→ **WHAT IS REQUIRED**: Reproduce the rows below exactly, beginning with the line that contains "You are a computer-use" and continuing through the end of the rows. Omit the pictures from your answer.

→ **Items from a dataset**:
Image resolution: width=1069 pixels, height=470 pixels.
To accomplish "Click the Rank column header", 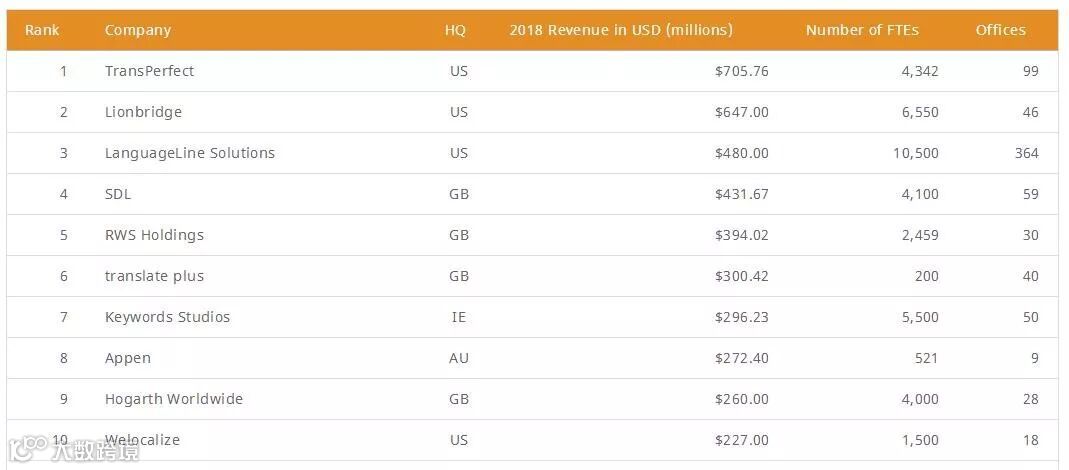I will [42, 30].
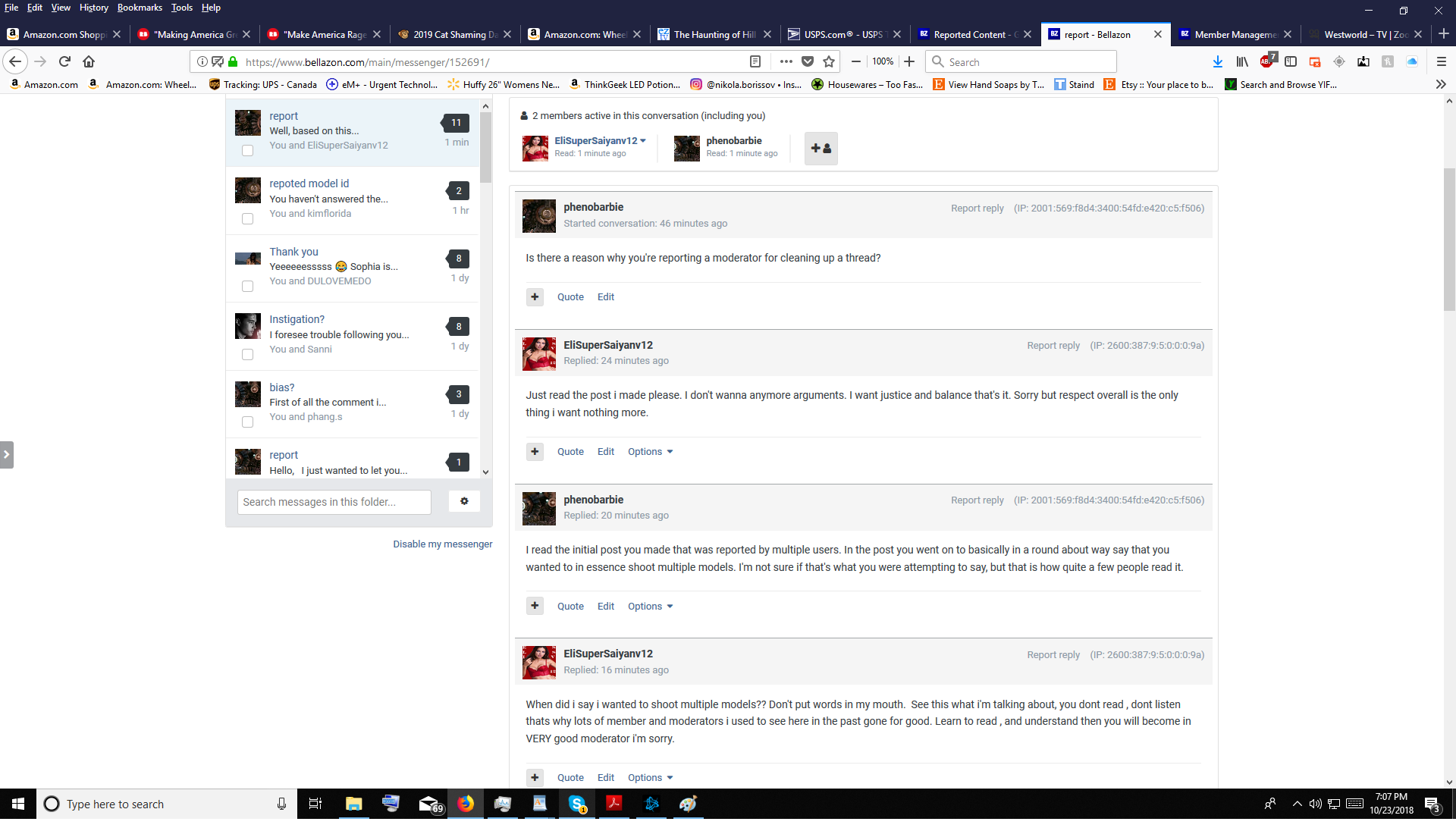Image resolution: width=1456 pixels, height=831 pixels.
Task: Open Firefox downloads arrow icon
Action: (x=1217, y=61)
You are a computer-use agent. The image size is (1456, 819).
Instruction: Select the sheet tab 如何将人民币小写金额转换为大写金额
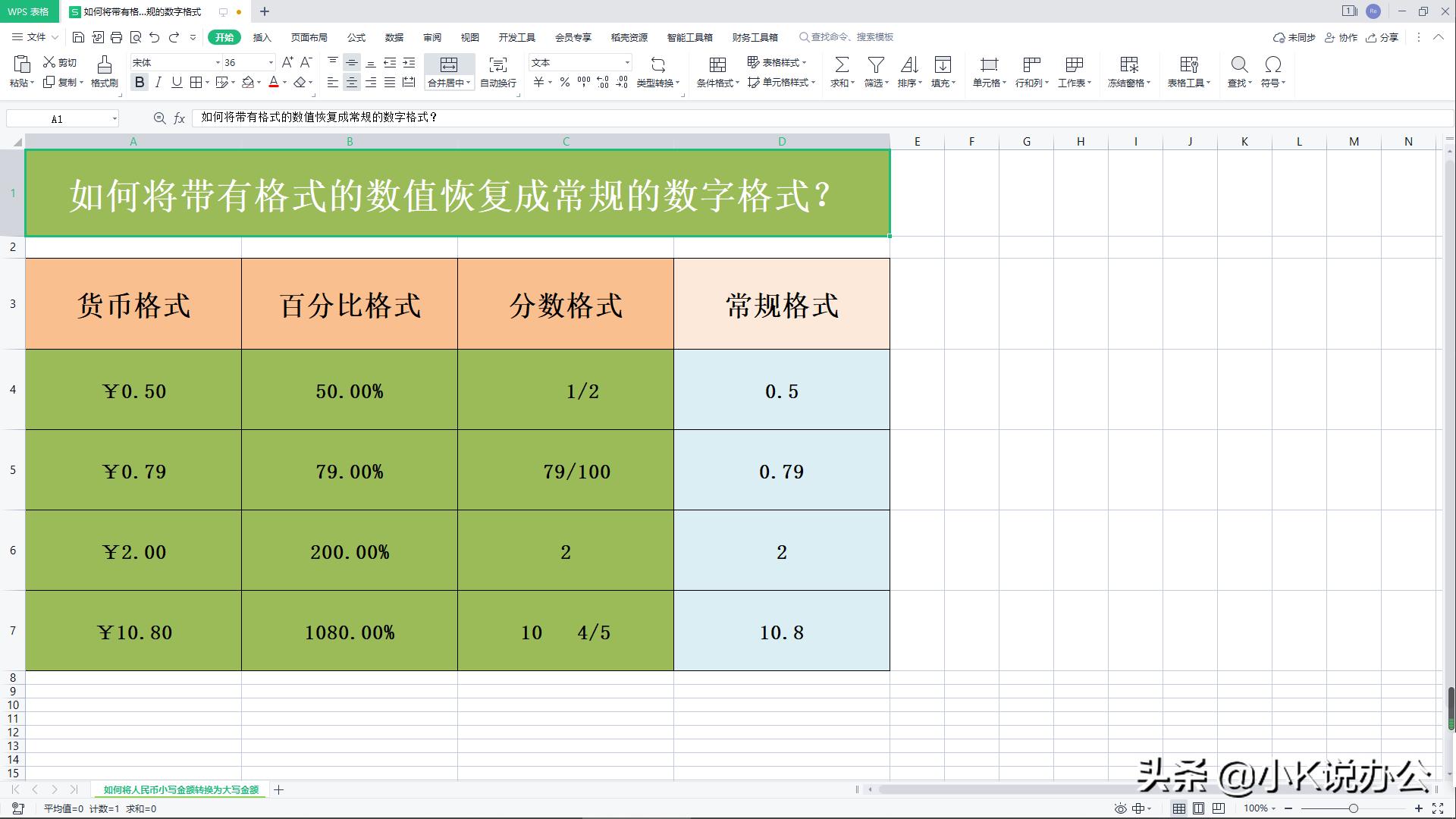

→ **TASK SOLUTION**:
You are a computer-use agent. The image size is (1456, 819).
Instruction: Select the sheet tab 如何将人民币小写金额转换为大写金额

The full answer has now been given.